» **DATA FOR PROCESSING**
____
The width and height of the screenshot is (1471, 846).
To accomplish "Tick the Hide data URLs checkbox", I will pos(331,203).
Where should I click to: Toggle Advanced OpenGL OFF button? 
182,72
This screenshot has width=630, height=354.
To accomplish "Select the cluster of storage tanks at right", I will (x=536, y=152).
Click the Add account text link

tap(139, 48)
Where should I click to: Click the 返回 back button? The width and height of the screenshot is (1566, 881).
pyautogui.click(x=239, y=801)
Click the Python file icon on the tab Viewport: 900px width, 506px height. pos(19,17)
____
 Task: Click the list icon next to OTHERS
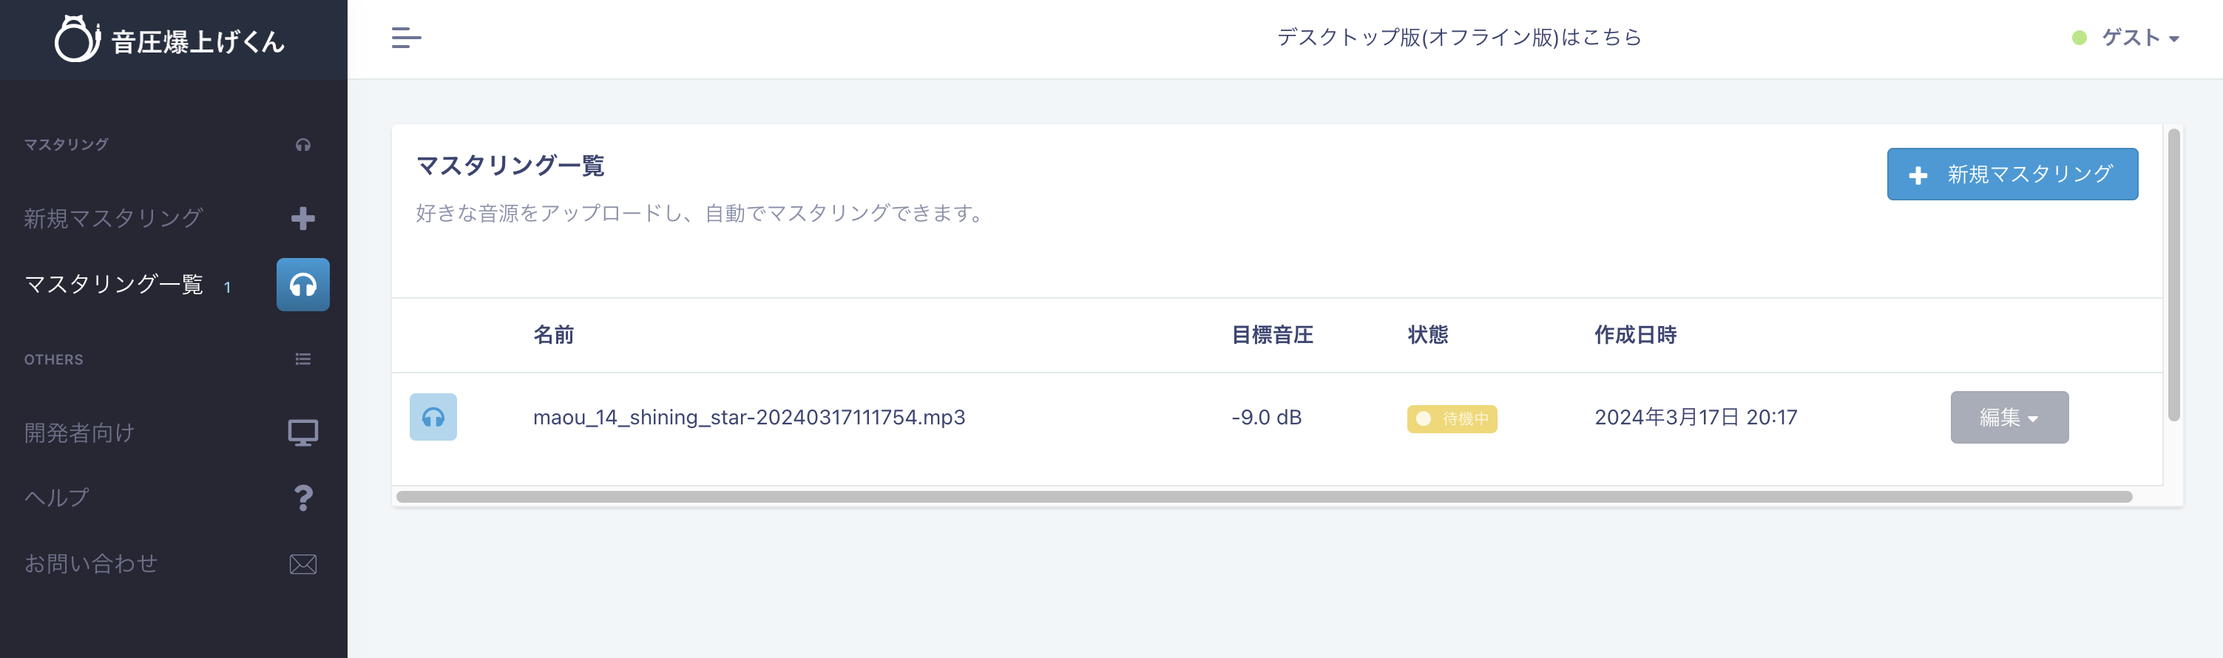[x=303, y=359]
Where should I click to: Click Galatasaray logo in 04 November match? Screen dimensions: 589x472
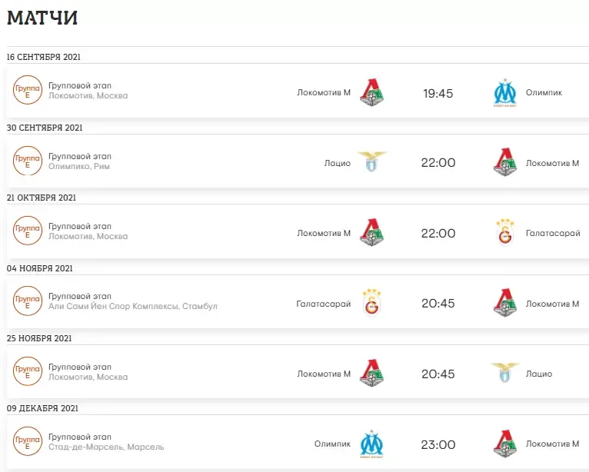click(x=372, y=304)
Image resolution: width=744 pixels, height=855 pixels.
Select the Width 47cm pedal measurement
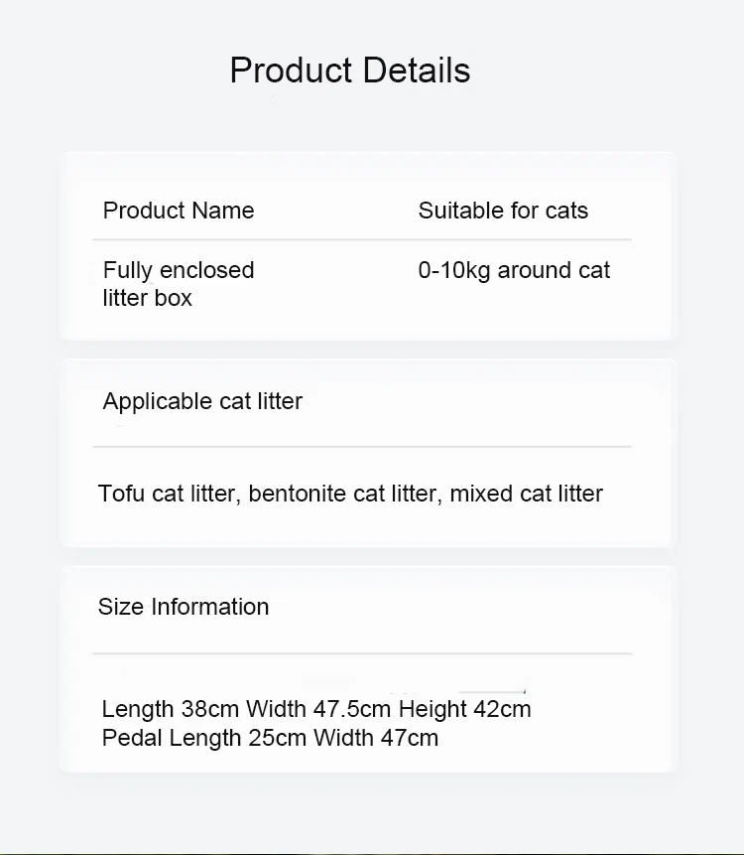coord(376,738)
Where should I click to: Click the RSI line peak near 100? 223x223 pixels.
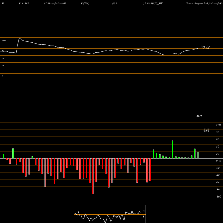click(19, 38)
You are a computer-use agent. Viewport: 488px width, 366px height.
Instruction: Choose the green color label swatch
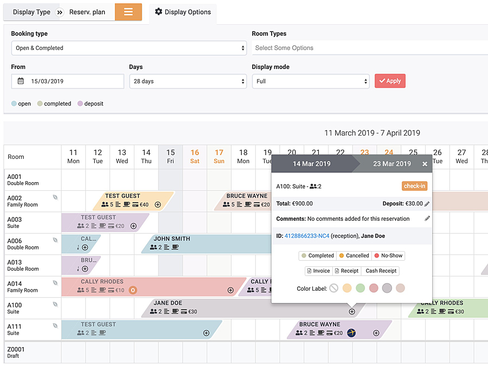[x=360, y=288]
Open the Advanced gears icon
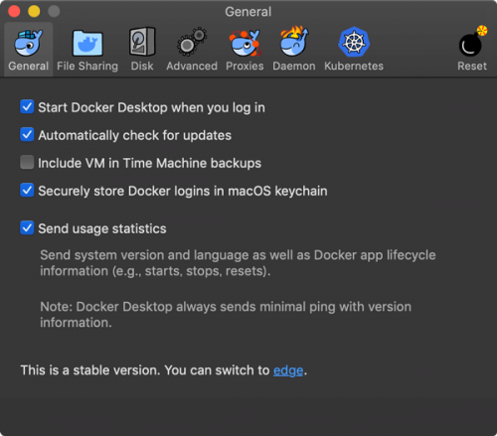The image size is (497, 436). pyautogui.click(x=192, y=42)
____
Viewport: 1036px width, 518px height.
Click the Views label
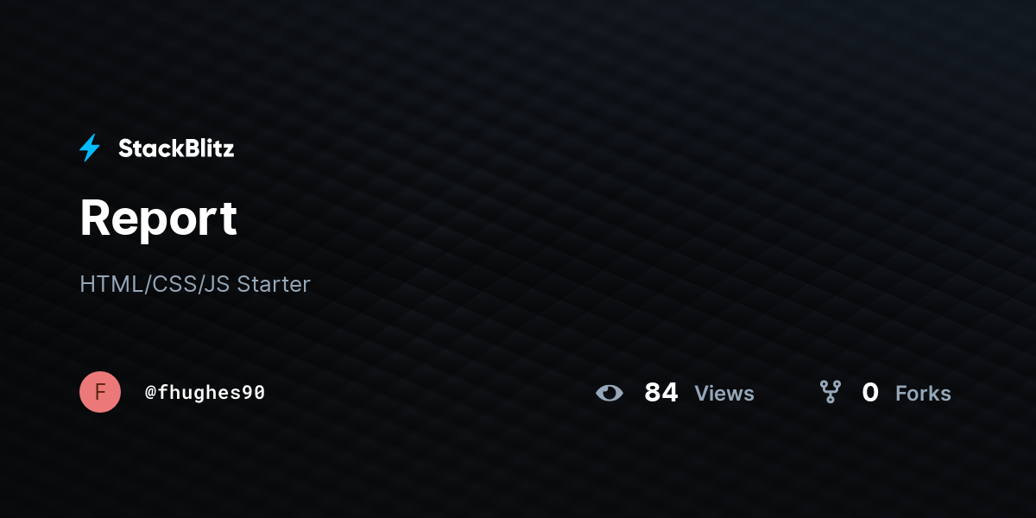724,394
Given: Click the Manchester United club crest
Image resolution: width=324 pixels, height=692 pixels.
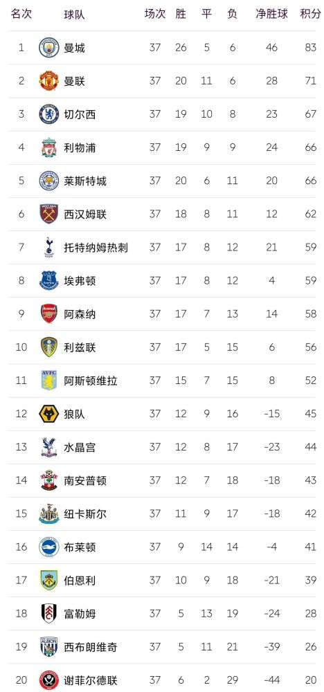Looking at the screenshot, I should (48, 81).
____
» **WHAT THE TASK ASKS**
Write out the rows from the line that contains "Image resolution: width=744" through the line that contains "The image size", inclusive, with each line copied exactly. Leave the pictures out of your answer.

» **TASK RESPONSE**
Image resolution: width=744 pixels, height=855 pixels.
Select the Width 47cm pedal measurement
coord(376,738)
Where should I click to: Click the RSI line peak near 100? 223x223 pixels.
click(19, 38)
You are a computer-use agent. Viewport: 488px width, 366px height.
Instruction: Choose the green color label swatch
[x=360, y=288]
Open the Advanced gears icon
The image size is (497, 436). pyautogui.click(x=192, y=42)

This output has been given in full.